## Source passage
_____

Reputation: 3936
I need to extract from venue *country*, city from google search result. For example I search for "EEE Symposium on Computational intelligence for Image Processing". I'm using googles custom search api.
I get a snippet like this,
"snippet": "The Computer Security Foundations Symposium is an annual conference for
researchers in ... It was created in 1988 as a workshop of the IEEE Computer
Society Technical Committee on Security and ... CSF-26 was held at Tulane
University, New Orleans, LA, June 26-28, 2013. ... CSFW-19 program and 5-
minute talks.",
How do I extract 'Tulane University, New Orleans' from the response....mind you there are multiple results but lets assume I take only the 1st one which contains this..
Upvotes: 0
Views: 93
Reputation: 1538
This is difficult, given that you're handling natural language. There are a few possibilities. It really depends on the input.

_____

## Dataset
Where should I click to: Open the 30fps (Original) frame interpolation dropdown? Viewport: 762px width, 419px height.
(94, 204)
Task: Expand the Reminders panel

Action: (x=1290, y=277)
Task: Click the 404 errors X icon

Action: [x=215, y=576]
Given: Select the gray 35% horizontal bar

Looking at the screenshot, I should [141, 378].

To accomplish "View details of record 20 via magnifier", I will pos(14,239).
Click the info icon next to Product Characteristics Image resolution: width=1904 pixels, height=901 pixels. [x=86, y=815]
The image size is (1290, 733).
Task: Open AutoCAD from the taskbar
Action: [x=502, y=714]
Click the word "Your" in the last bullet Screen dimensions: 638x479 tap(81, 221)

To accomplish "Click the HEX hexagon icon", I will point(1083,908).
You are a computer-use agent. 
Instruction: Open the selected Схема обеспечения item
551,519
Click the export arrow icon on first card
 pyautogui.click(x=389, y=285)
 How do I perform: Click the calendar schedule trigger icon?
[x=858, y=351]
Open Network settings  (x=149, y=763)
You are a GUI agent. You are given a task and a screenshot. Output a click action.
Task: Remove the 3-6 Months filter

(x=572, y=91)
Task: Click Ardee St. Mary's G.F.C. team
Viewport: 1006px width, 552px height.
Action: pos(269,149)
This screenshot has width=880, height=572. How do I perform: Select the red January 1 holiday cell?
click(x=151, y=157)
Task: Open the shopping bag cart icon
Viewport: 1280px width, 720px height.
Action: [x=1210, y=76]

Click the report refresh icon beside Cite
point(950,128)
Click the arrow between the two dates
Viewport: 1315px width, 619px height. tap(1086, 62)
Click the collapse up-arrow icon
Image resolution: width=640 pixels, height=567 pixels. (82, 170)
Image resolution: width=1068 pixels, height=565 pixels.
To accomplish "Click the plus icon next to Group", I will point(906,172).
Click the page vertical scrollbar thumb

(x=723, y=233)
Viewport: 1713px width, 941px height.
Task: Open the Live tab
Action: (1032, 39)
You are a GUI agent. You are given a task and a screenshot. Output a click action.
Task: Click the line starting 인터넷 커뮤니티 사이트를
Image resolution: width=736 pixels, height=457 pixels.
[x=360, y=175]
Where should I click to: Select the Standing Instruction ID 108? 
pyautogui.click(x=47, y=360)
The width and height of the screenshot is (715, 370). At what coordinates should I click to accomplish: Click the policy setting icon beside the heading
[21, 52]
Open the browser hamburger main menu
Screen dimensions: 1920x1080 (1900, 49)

_____

## Task description
According to the snippet quoted in the forum thread, in what year was the Computer Security Foundations Symposium created, and in what form?

## Answer to the problem
It was created in 1988 as a workshop of the IEEE Computer Society Technical Committee on Security.